Aquí radica ahora el Museo Napoleónico, poseedor de la mayor colección de su tipo en las Américas: armamento, mobiliario, pinturas, y hasta una muela del Emperador de los Franceses.
Y, en aquel joyero de piezas históricas, resalta la mascarilla de Bonaparte, modelada en Santa Helena, dos días después de su defunción, por un personaje que estuvo muy ligado a Cuba.
SALTEMOS HACIA EL PASADO
En la proa del barco, mientras otea el horizonte, viaja el gran vencido, rememorando su vida. Recuerda su pobre origen, su apagada infancia, hijo de un humilde abogado en la natal Córcega. Más tarde vendría el viaje a Francia, país cuyo futuro emperador odia. Nunca olvidará el desprecio con el cual se le trata por el acento foráneo con que habla el idioma recién aprendido.
La tabla de salvación en aquel ambiente hostil sería su extraordinaria habilidad para las matemáticas, gracias a la cual brillará entre todos los cadetes de artillería de su curso. Después, la carrera meteórica: campañas de Italia y Egipto, golpe del 18 Brumario, imperial coronación.
Y, al final, el desastre, en una comarca –ahora belga-- llamada Waterloo.
Hombre supersticioso, aseguraba que antes de cada batalla victoriosa se le aparecía la estrella que presidió su nacimiento. Pero en este viaje el vencido ha escrutado al cielo en vano. Quizás intuye que le modelarán la mascarilla en esa isla africana hacia donde lo trasladan.

## Contenido del listado
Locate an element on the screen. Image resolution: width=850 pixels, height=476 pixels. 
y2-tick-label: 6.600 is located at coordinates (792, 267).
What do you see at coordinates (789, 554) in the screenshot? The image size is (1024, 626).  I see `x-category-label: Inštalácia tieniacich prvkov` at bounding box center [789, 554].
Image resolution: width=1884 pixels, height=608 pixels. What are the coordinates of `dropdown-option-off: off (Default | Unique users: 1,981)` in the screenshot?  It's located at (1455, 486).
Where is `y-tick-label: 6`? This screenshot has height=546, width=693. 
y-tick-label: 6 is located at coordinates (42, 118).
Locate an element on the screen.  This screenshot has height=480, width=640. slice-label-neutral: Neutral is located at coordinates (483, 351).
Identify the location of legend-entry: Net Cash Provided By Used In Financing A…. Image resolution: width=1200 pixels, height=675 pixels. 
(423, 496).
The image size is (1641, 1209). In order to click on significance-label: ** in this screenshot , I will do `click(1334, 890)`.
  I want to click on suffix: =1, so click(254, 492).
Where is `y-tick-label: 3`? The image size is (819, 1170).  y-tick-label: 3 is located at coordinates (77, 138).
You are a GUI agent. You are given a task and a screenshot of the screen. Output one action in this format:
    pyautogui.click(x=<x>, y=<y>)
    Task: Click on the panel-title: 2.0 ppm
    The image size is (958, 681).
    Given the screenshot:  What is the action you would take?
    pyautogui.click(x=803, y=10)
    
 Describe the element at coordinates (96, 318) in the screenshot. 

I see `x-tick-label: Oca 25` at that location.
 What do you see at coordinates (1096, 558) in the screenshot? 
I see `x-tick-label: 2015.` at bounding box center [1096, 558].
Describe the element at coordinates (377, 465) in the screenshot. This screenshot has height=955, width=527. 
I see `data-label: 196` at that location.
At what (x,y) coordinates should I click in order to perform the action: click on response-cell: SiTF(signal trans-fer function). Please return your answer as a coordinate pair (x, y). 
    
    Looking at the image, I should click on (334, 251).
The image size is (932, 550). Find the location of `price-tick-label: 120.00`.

## Tarea asignada
Copia el fragmento del texto de estudio que va desde "Aquí radica ahora" hasta "de los Franceses.", ambos incluidos, y reemplaza en él "armamento" por "armas". El listado no tiene relación con el texto.

## Tu solución
Aquí radica ahora el Museo Napoleónico, poseedor de la mayor colección de su tipo en las Américas: armas, mobiliario, pinturas, y hasta una muela del Emperador de los Franceses.